====== Exercise material ======

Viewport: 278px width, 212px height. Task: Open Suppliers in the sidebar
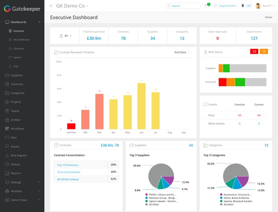point(17,75)
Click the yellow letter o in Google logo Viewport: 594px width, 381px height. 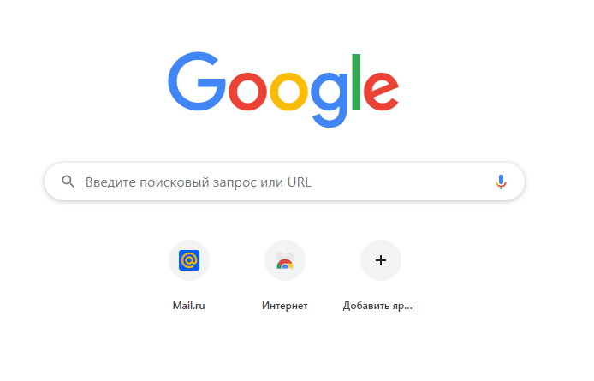pyautogui.click(x=288, y=91)
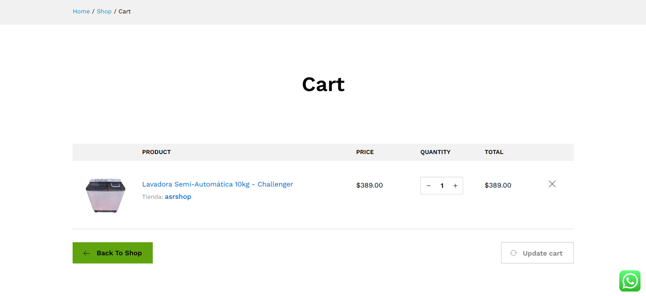Click the left arrow icon in Back To Shop
This screenshot has height=296, width=646.
point(87,253)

======

__Exercise aim__.
Retype word for word the lines above, from the first one through the line containing "point(17,75)", including both. Leave the pictures out.

__Output for this exercise__.
Viewport: 278px width, 212px height. Task: Open Suppliers in the sidebar
point(17,75)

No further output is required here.